United States Court of Appeals, Fourth Circuit

March 6, 2019

EQUINOR USA ONSHORE PROPERTIES INC., f/k/a STATOIL USA ONSHORE PROPERTIES, INC., Plaintiff - Appellee,
v.
PINE RESOURCES, LLC, Defendant-Appellant.

          Argued: December 11, 2018

          Appeal from the United States District Court No. 2:14-cv-21169 for the Southern District of West Virginia, at Charleston. Irene C. Berger, District Judge.

         ARGUED:

          David Allen Barnette, JACKSON KELLY, PLLC, Charleston, West Virginia, for Appellant.

          Fields Alexander, BECK REDDEN LLP, Houston, Texas, for Appellee.

         ON BRIEF:

          Michael M. Fisher, Vivian Hatzi Basdekis, JACKSON KELLY, PLLC, Charleston, West Virginia, for Appellant.

          Joel T. Towner, BECK REDDEN LLP, Houston, Texas; Bridget Furbee, Bridgeport, West Virginia, John J. Meadows, STEPTOE & JOHNSON PLLC, Charleston, West Virginia, for Appellee.

          Before GREGORY, Chief Judge, MOTZ, and FLOYD, Circuit Judges.

          GREGORY, CHIEF JUDGE

         This appeal concerns a contractual obligation to "spud" three wells on a tract of land in West Virginia. The parties dispute whether the obligation to "spud" the wells is an obligation only to begin drilling or to complete the wells to the point of mineral production. Following a bench trial, the district court determined that the Purchase and Sale Agreement ("PSA") executed between Petitioner Pine Resources, LLC and the predecessor of Respondent Equinor USA Onshore Properties, Inc. f/k/a Statoil USA Onshore Properties, Inc. contains no requirement that the spudded wells be completed to production. We agree with the district court that the PSA does not require hydrocarbon production. We therefore affirm.

         I.

         A.

         Pine Resources sold its Marcellus mineral rights in 565 acres of land in Barbour County, West Virginia (the "Langley tract") to PetroEdge Energy LLC, a non-party, pursuant to a November 7, 2008 PSA.[1] In addition to documenting the terms of the mineral rights sale, the PSA set forth certain drilling obligations on the Langley tract. Specifically, PetroEdge agreed to apply for a meter tap on a gas transmission line on or before 60 days after executing the PSA, i.e. December 7, 2008. Following installation of that meter tap, the PSA provided for the "spudding" of three wells: the first was to be spudded within one year of the meter tap's installation, and a total of three wells were to be spudded within five years of the meter tap's installation. The PSA permitted PetroEdge to satisfy the spudding obligations by spudding horizontal wells with openings that were off the Langley tract so long as any portion of the well traversed the Langley tract.
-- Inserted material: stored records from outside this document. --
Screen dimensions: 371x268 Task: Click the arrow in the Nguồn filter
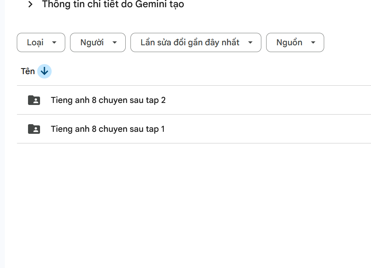(313, 42)
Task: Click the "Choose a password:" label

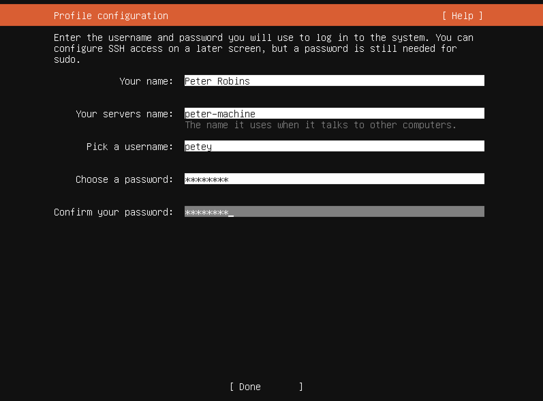Action: point(124,179)
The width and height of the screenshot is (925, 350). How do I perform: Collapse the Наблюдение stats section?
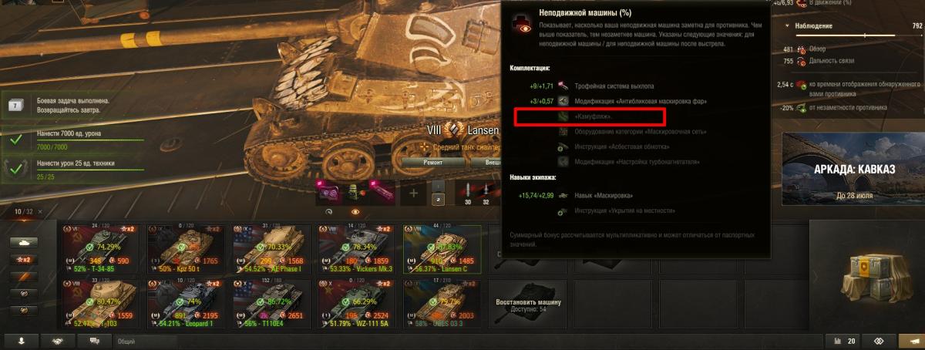[x=787, y=26]
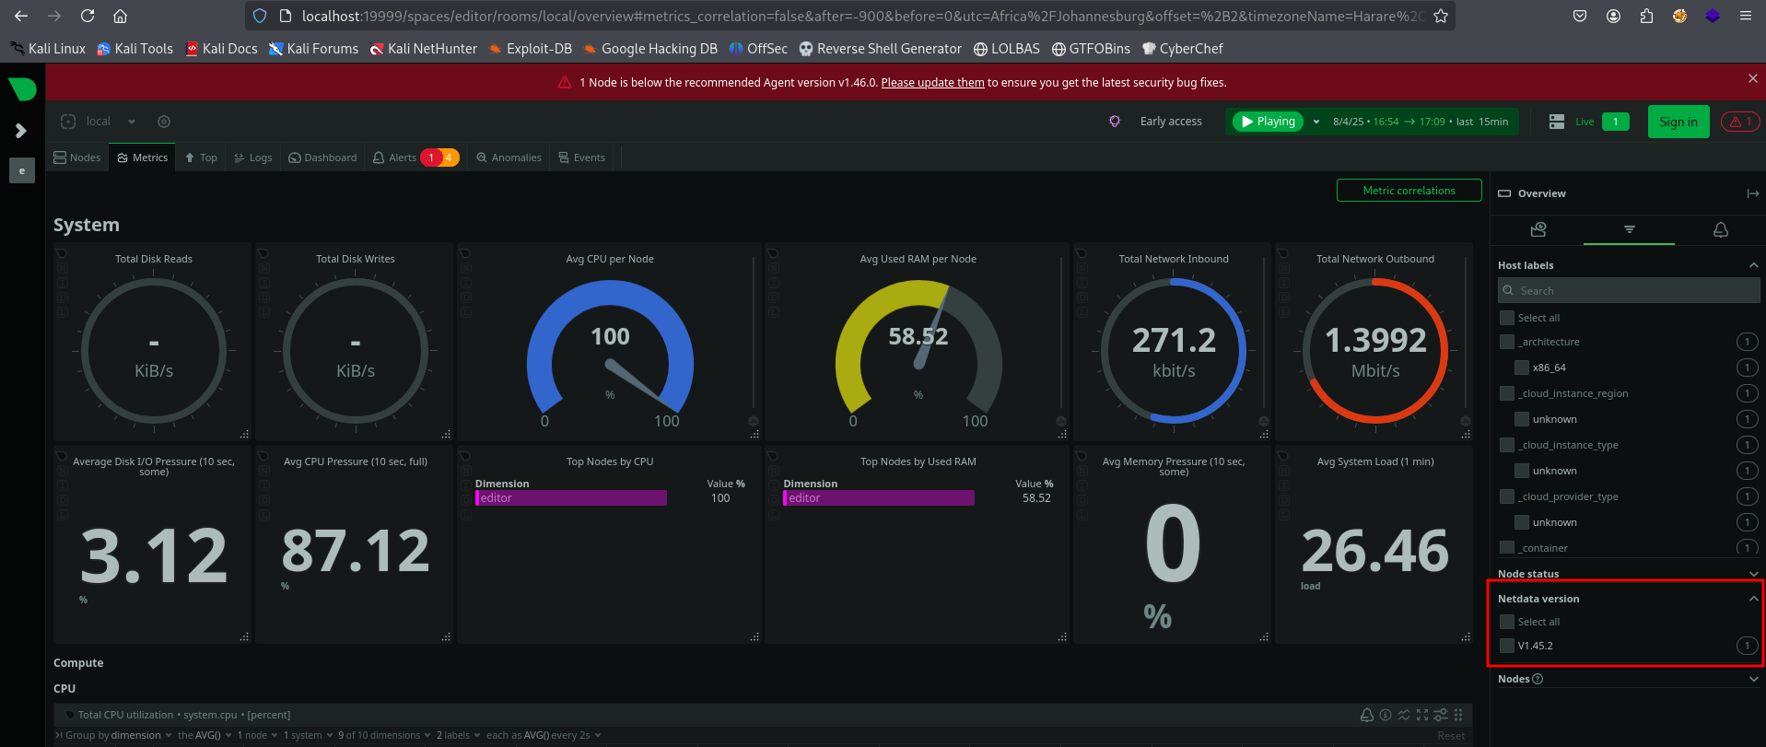Click the Sign in button
Screen dimensions: 1766x747
[1678, 122]
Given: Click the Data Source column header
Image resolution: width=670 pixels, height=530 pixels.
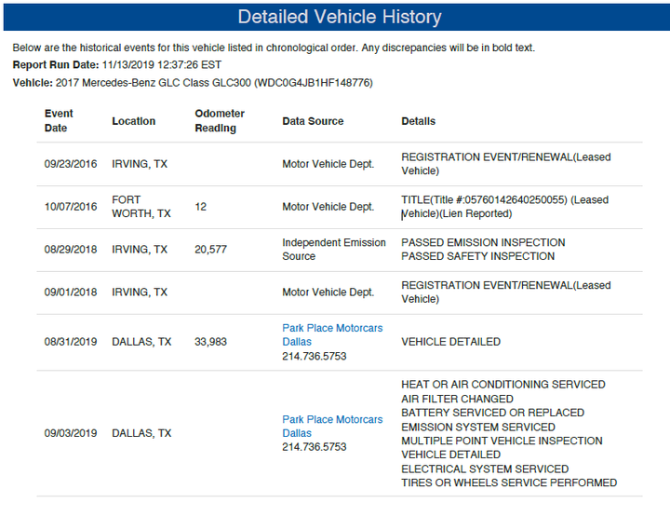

Pursuant to the PSA, Pine Resources retained an overriding royalty interest ("ORRI") of 18% of the hydrocarbons "produced from or attributable to" the mineral rights that were sold to PetroEdge. J.A. 1734.

         The PSA contained other provisions related to the parties' drilling and surface operations. The parties agreed to meet on a quarterly basis to consult regarding each other's drilling plans and to use reasonable efforts to cooperate with each other in their surface operations. The PSA also established procedures to be used if a party chose to abandon a "producing well" that ceased to produce hydrocarbons. Id.

         A year and a half after the PSA was executed, concern grew that PetroEdge would be unable to meet the deadline for the spudding of the first well due to a delay in installation of the meter tap. PetroEdge had been able to secure only one of two rigs that it needed to drill the first well, which was to be a horizontal well with a surface opening outside of the Langley tract. The second rig was necessary to drill the horizontal portion of the well, which would eventually penetrate the Langley tract. The parties agreed to extend the deadline for spudding of the first well to December 31, 2011 in exchange for $100, 000 in consideration paid to Pine Resources. The parties also agreed that the meter tap installation date would be set at April 1, 2009, regardless of the actual installation date, and that the deadline for spudding of the second and third wells would be April 1, 2014. After a second delay, the parties agreed to amend the PSA a second time to allow PetroEdge until March 31, 2012 to satisfy its contractual obligations in connection with the first well. No additional consideration was paid.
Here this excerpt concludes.